# Task goal:
Retype the tail of the data exactly, starting at the line containing "Image resolution: width=2326" and stopping at the last line.

# Records for this task:
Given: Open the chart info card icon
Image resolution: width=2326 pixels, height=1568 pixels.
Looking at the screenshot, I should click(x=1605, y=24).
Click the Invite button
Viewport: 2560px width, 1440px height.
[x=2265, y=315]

# Written answer:
Image resolution: width=2326 pixels, height=1568 pixels.
Looking at the screenshot, I should click(x=1605, y=24).
Click the Invite button
Viewport: 2560px width, 1440px height.
[x=2265, y=315]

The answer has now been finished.